* **To do**
Copy each line below that contains "computer".

* **Exercise data**

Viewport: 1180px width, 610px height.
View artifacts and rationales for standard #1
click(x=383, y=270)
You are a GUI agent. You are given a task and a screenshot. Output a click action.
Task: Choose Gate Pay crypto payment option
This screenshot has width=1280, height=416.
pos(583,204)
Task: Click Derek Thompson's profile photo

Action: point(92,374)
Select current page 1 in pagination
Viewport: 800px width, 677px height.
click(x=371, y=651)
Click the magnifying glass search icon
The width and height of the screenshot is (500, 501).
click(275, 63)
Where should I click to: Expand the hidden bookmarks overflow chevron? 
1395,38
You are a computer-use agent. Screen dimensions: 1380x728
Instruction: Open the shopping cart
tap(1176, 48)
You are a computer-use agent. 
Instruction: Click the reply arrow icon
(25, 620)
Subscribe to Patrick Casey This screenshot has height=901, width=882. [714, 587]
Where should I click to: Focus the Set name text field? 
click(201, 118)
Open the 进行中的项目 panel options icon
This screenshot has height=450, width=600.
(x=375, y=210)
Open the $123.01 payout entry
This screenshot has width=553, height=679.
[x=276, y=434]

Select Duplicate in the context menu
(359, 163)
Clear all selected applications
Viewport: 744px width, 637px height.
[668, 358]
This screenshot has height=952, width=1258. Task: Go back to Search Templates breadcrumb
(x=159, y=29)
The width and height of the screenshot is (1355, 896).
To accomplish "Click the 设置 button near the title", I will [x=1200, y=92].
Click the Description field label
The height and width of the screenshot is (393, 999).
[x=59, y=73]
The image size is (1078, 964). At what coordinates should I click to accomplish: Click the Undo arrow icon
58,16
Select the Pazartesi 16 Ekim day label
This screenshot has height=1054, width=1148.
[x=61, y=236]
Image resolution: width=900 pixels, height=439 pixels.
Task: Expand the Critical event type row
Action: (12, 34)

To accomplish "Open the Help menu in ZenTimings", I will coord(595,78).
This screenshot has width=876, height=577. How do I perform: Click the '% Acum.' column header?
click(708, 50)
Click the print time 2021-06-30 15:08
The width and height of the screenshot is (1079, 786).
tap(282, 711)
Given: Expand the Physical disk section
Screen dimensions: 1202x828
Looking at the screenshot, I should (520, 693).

* **Response area**
You are a computer-use agent. Screen dimensions: 1380x728
You are a computer-use agent. 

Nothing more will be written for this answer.